The 145th Regiment Royal Armoured Corps (8th Duke of Wellington's Regiment) (145 RAC) was an armoured regiment of the British Army's Royal Armoured Corps that served in North Africa, Tunisia and Italy during World War II.

The Duke of Wellington's Regiment's two junior battalions, the 8th Battalion (8 DWR) and the 9th Battalion (9 DWR) were both simultaneously converted into armoured regiments, becoming respectively 145 RAC and 146 RAC.

==Origin==
145th Regiment RAC was formed in November 1941 by the conversion to the armoured role of 8th Battalion, Duke of Wellington's Regiment, which had been raised in 1940 and was serving in the 203rd Independent Infantry Brigade (Home), a Home Defence formation serving in South West England.
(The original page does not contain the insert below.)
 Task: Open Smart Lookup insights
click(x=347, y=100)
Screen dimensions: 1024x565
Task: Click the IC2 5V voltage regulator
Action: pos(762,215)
In common with other infantry units transferred to the Royal Armoured Corps, all personnel continued to wear their Duke of Wellington's cap badge on the black beret of the Royal Armoured Corps.

==Service==
145 RAC was assigned to 21st Army Tank Brigade, which sailed for North Africa in March 1943, and took part in the Tunisia Campaign, including the actions on the Medjez Plain in April and around Tunis in May, its Churchill tanks operating as part of a 'mixed division' with 4th Infantry Division.

After a year out of the line in North Africa, 21st Tank Brigade was sent to join British Eighth Army in Italy in May 1944. There it took part in I Canadian Corps' operations to force the Gothic Line (August–September), the Rimini Line (September) and the Lamone Crossing (December). 145 RAC was disbanded in Italy in December 1944.